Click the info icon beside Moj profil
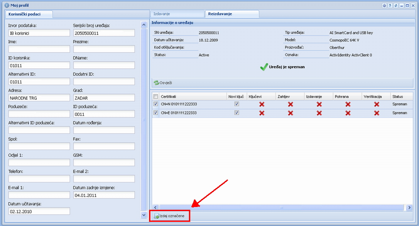This screenshot has height=226, width=419. point(6,5)
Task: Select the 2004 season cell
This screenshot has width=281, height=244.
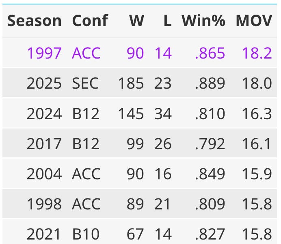Action: pyautogui.click(x=44, y=174)
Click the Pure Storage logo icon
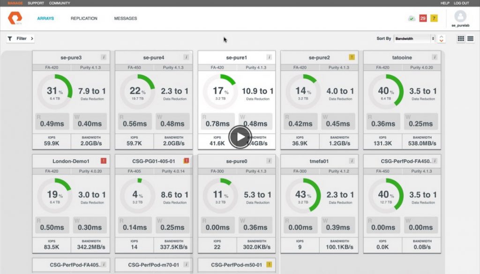Viewport: 480px width, 274px height. (x=15, y=18)
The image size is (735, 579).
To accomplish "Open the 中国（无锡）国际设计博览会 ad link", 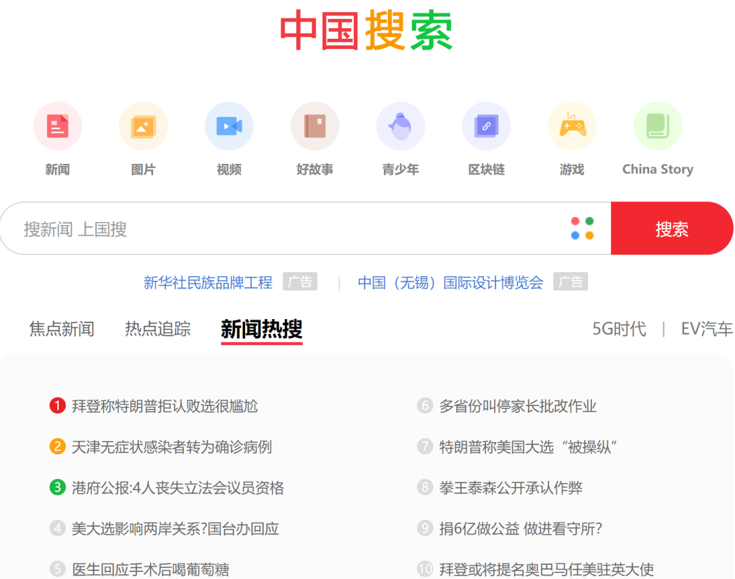I will pyautogui.click(x=450, y=281).
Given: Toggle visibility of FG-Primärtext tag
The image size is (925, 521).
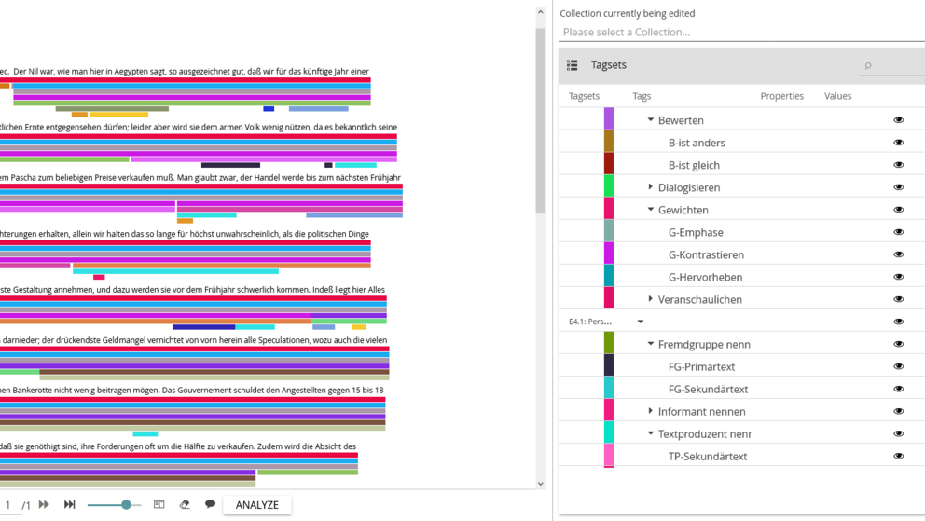Looking at the screenshot, I should 899,366.
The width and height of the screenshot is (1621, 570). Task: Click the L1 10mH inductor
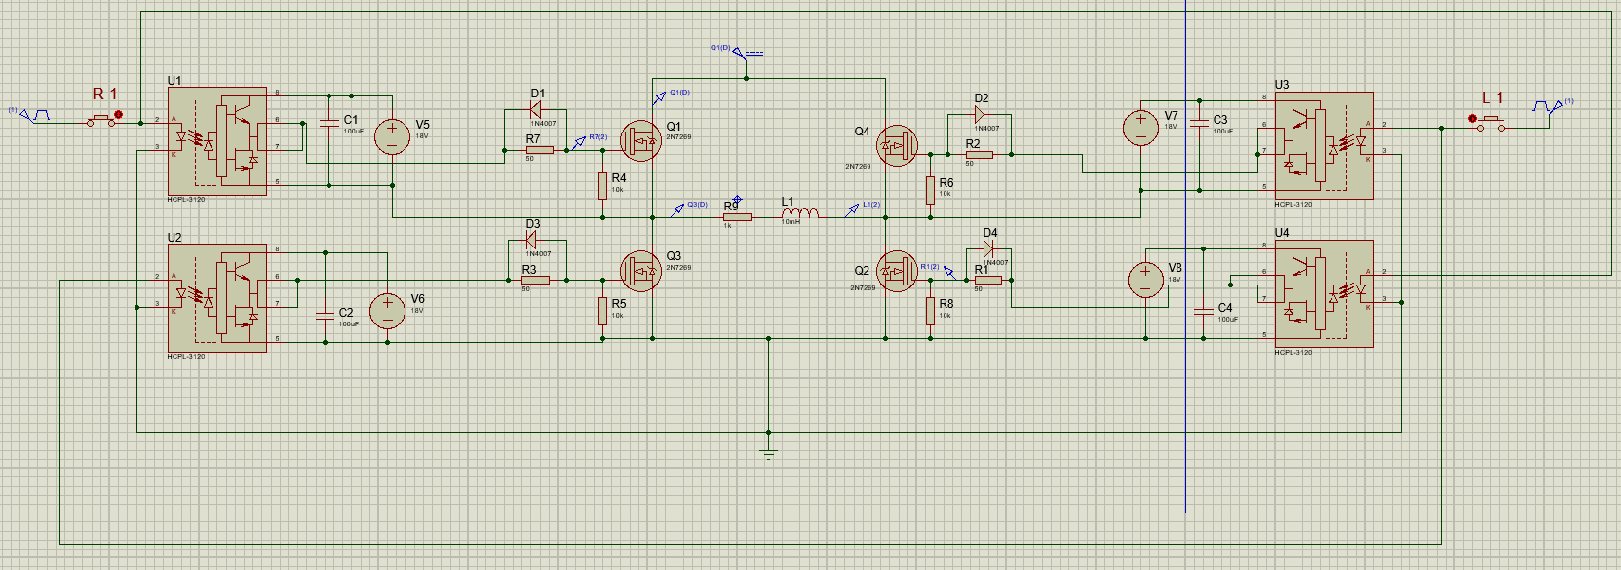point(800,212)
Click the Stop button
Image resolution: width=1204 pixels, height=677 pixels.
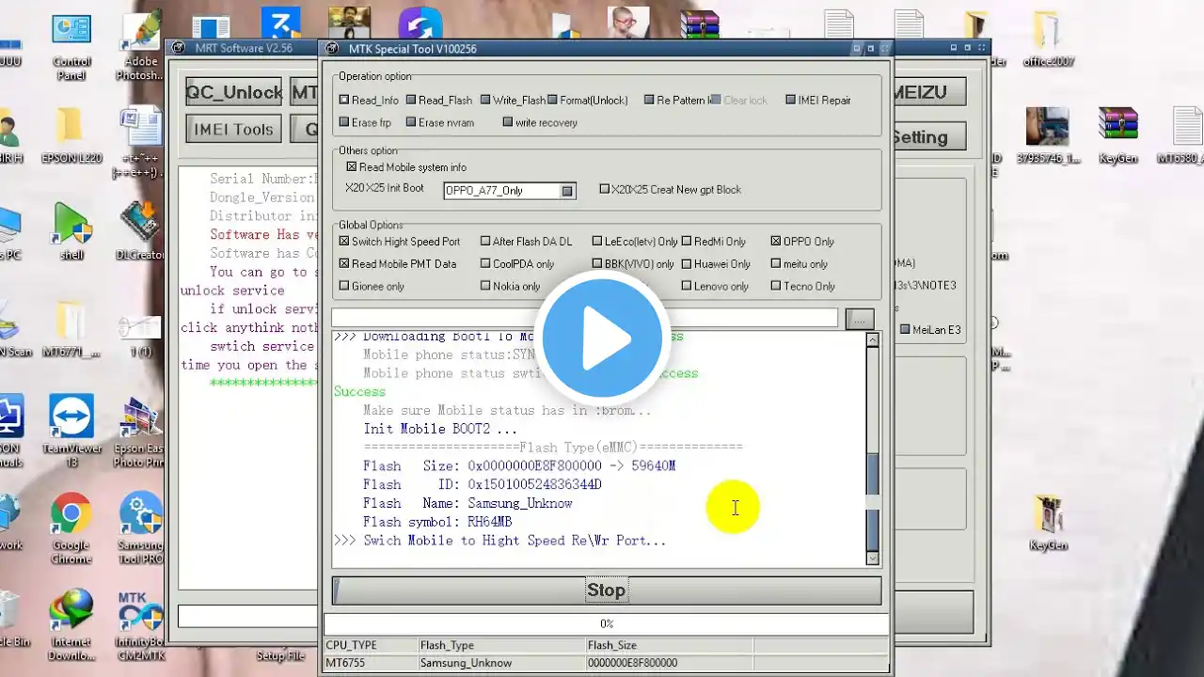pyautogui.click(x=606, y=590)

= = = =

# What is needed:
Each line from the one that contains "Image resolution: width=1204" to the end of the listing must be quoted exactly; no other line and no picture belongs in the copy.

# Finished exercise:
Image resolution: width=1204 pixels, height=677 pixels.
pyautogui.click(x=606, y=590)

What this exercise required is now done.